> [Stored records]

——————

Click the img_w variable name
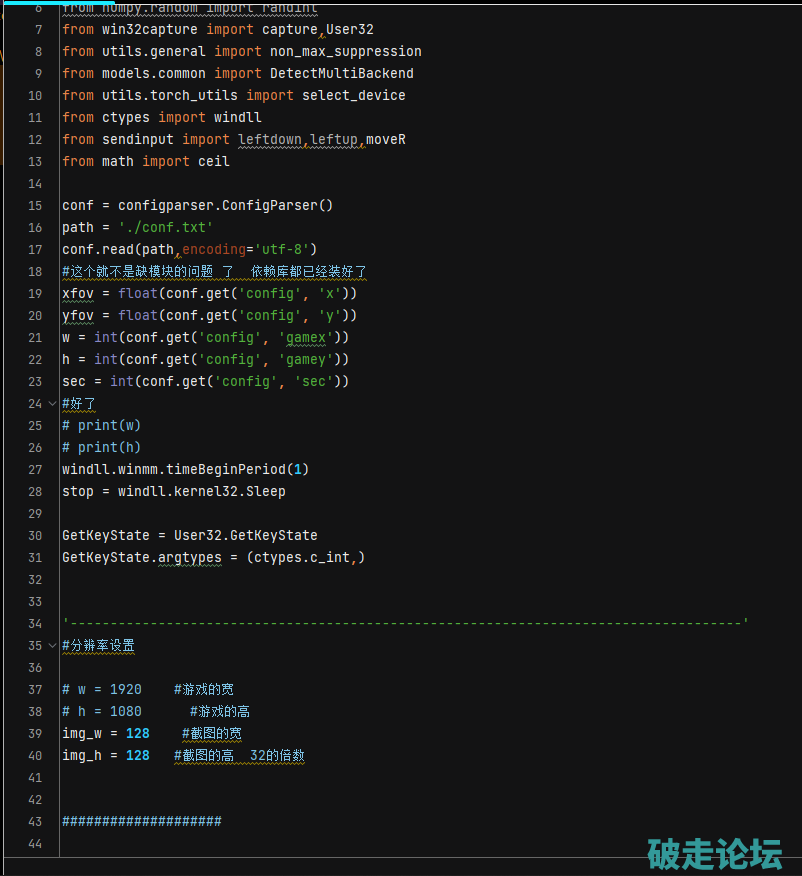This screenshot has width=802, height=876. pyautogui.click(x=82, y=733)
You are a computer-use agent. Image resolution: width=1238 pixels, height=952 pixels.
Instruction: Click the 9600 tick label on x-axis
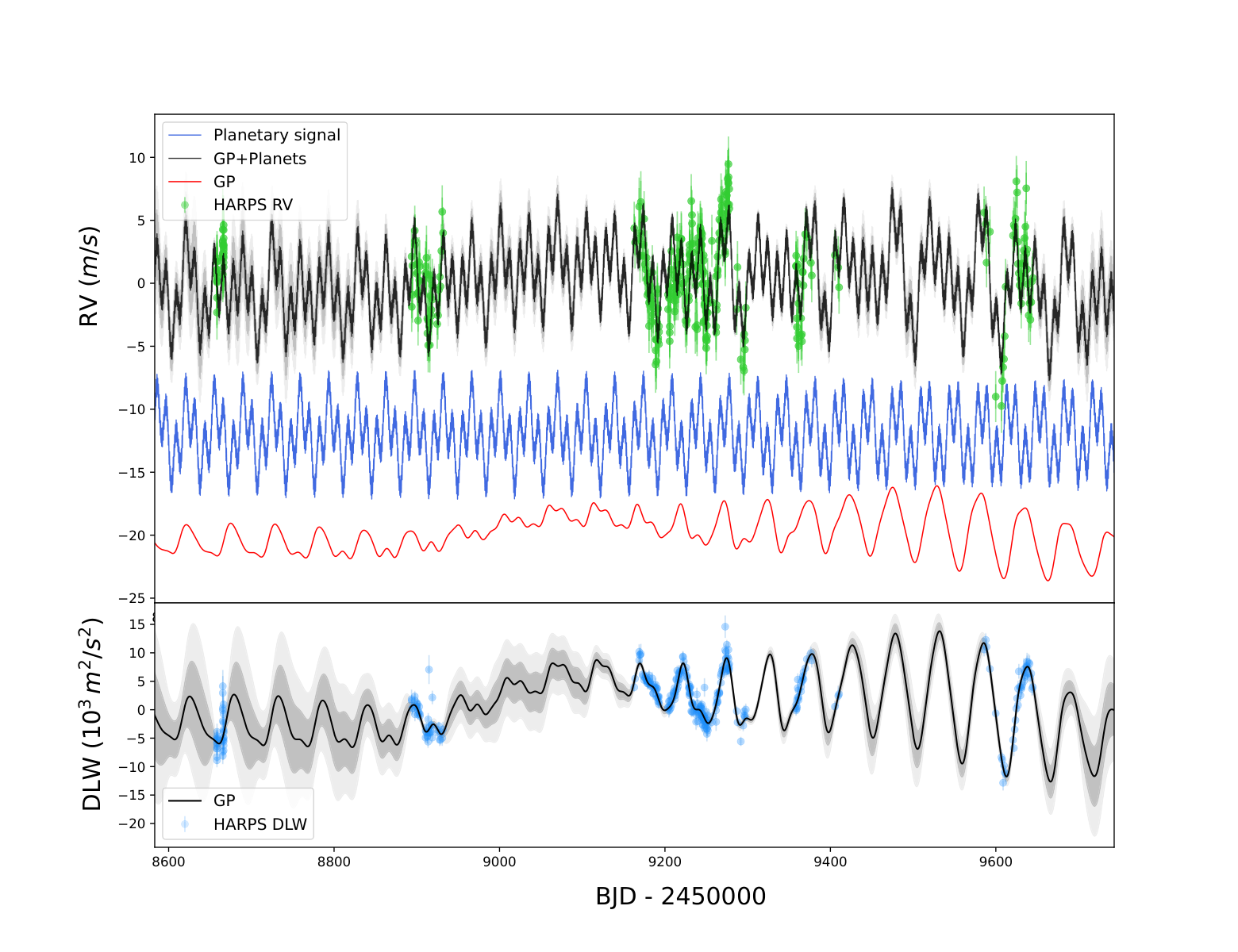[x=996, y=862]
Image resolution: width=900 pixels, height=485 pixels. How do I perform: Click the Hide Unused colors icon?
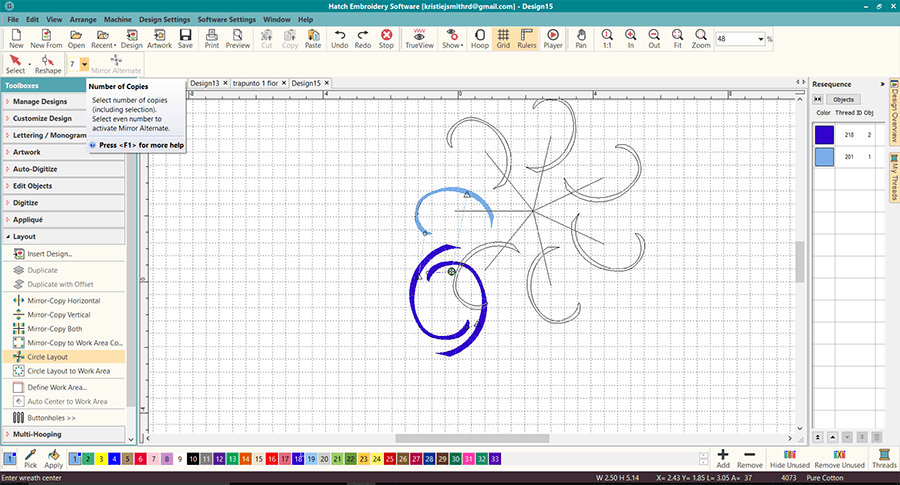pos(789,459)
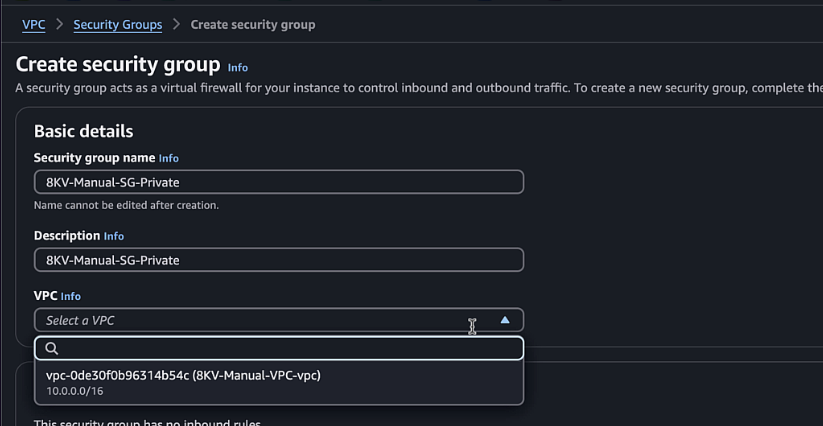The image size is (823, 426).
Task: Open Info next to VPC label
Action: click(x=70, y=296)
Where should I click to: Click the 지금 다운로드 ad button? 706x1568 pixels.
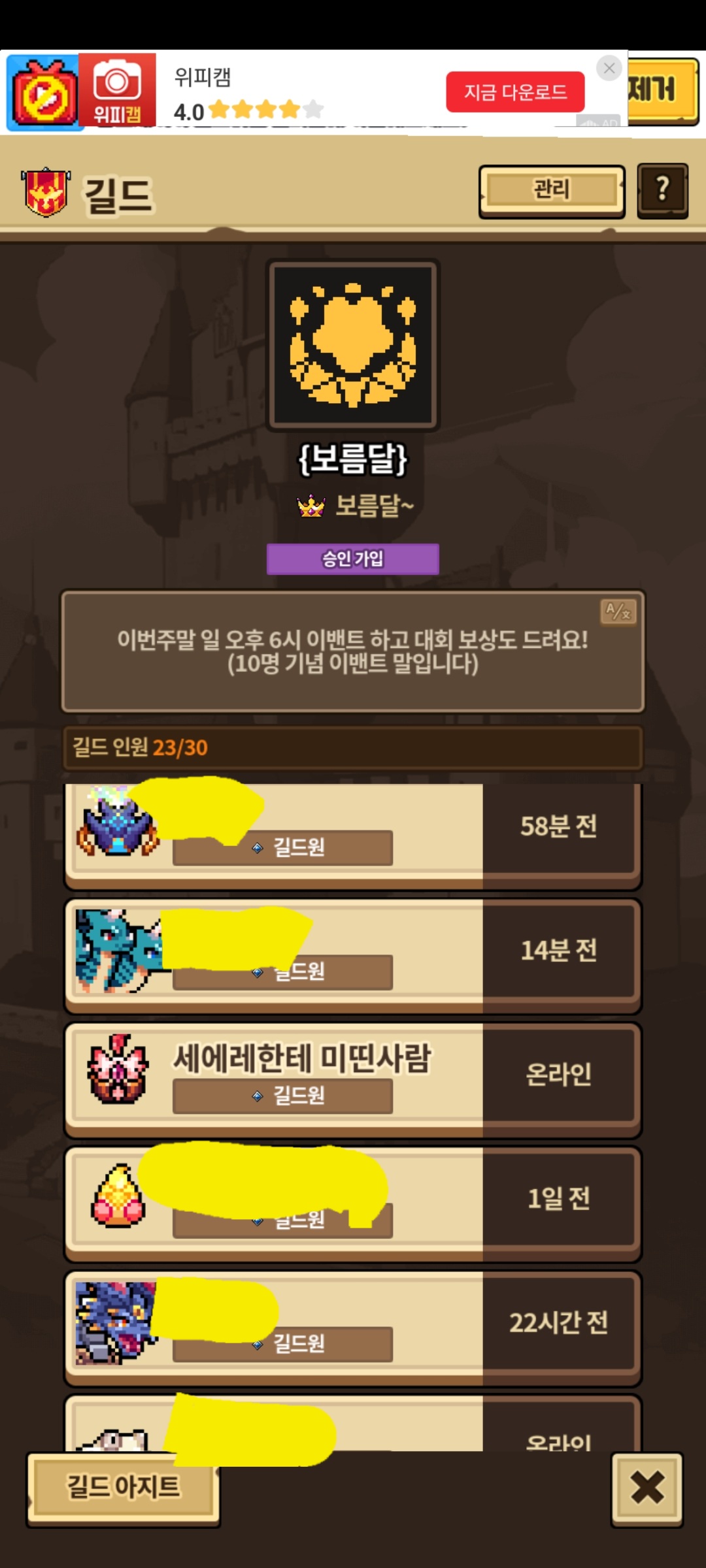[515, 92]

——————

> [WHAT THE EXERCISE ASKS] Beginning with the line that contains "Where should I", output every line down to the last line of the entries above exactly as written, apart from the pictures.

> [EXERCISE RESPONSE]
Where should I click to: Click the 지금 다운로드 ad button? 706x1568 pixels.
[515, 92]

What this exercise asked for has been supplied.